Petite parenthèse qui n'est pas proprement cognitive : tous les mécanismes qui permettent de lever les obstacles logistiques, si minimes soient-ils, ont un effet potentiellement démultiplié sur la vaccination. C'est le cas par exemple de la possibilité pour les médecins de disposer des vaccins directement dans leur cabinet médical, ce qui est le cas dans de nombreux pays. Cela a été évalué dans une grande étude : si le médecin a accès immédiatement au vaccin contre la grippe lorsqu'il pose la question au patient, la probabilité de vaccination augmente considérablement.
Un deuxième exemple de contournement des obstacles cognitifs concerne les campagnes d'information : la psychologie suggère qu'il est moins efficace de chercher à contrer les croyances des personnes, telles que celle selon laquelle les vaccins seraient dangereux, que d'attirer l'attention sur les dangers de la maladie contre laquelle le vaccin permet de lutter.
Les gens ne sont pas forcément prêts ou disposés à entendre des informations qui vont à l'encontre de leurs propres croyances ; ainsi il est souvent plus judicieux de les informer sur les risques de la maladie, plutôt que de chercher à les rassurer sur les effets secondaires des vaccins.
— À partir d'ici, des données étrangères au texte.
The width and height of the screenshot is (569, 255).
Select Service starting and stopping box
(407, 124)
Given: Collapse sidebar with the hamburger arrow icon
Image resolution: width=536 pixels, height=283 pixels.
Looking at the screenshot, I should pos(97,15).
Dans une expérience conduite aux États-Unis, il a été montré que faire lire un texte expliquant que le vaccin contre la rougeole ne présente pas de risque pour la santé ne changeait pas l'opinion des participants ; en revanche, ceux qui lisaient le témoignage de la mère d'un enfant ayant contracté la rougeole avaient plus de chances de changer d'attitude et de déclarer souhaiter vacciner leur enfant.
Cette expérience souligne aussi que, de manière assez générale, les personnes réagissent mieux à des témoignages qu'à des statistiques. Cette différence est particulièrement grande chez les patients qui ont une faible littératie statistique. On peut d'ailleurs souligner que la psychologie humaine est particulièrement mauvaise pour traiter les statistiques et les risques de manière générale.
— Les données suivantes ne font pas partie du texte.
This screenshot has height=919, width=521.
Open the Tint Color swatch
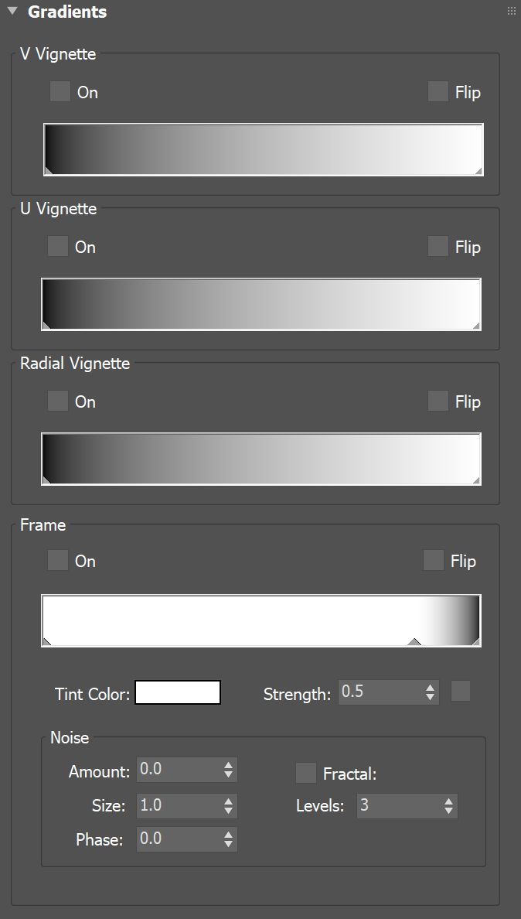click(177, 692)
Les campagnes d'information doivent également choisir le messager qui est le plus à même d'emporter l'adhésion. Des études montrent en effet que l'un des facteurs les plus importants dans la décision de vacciner ou non les enfants est l'opinion qui prévaut localement. Les antivaccins ont plus de chances de refuser la vaccination lorsqu'ils sont entourés d'autres parents méfiants, de même, les provaccins ont plus de chances d'accepter la vaccination lorsqu'ils sont eux-mêmes entourés par des gens qui partagent leur opinion.
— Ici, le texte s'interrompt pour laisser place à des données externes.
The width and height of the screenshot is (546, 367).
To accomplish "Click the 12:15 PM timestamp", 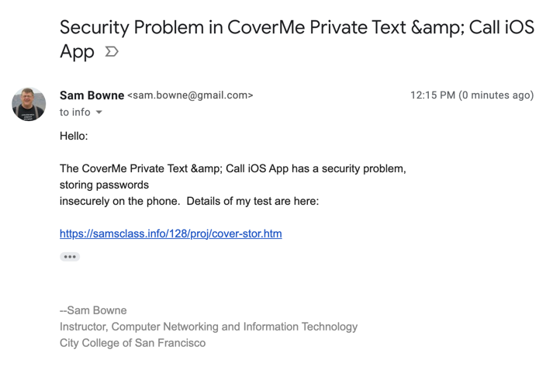I will 432,95.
Un dernier point : de nombreuses recherches soulignent que l'altruisme naturel des gens est un levier que l'on peut vraiment exploiter. La décision de vacciner peut être influencée par la prise de conscience que lorsqu'on vaccine, on protège autrui et pas simplement soi-même. Insister sur le fait que la vaccination n'est pas une décision privée et que ne pas vacciner ses enfants revient à augmenter les risques d'infection pour tout le monde, en particulier pour les plus faibles, est une stratégie qui fonctionne.
Tous ces exemples suggèrent qu'il existe une multitude d'obstacles comportementaux à l'adoption des traitements qui sont pourtant identifiés comme efficaces. Ce constat s'applique à toutes sortes de décisions de santé et il est très important de l'avoir en tête pour la vaccination. Il est indispensable de généraliser ces approches et de donner une place importante aux recherches qui développent des modèles plus exacts du comportement humain.
Je termine sur une parenthèse. En Grande-Bretagne, car je n'ai pas les chiffres concernant la France, seulement 1/200ème du budget de la recherche est alloué aux questions du type : « comment faire le dernier kilomètre ? » et « pourquoi les gens se comportent-ils comme ils se comportent en matière de santé publique ? ».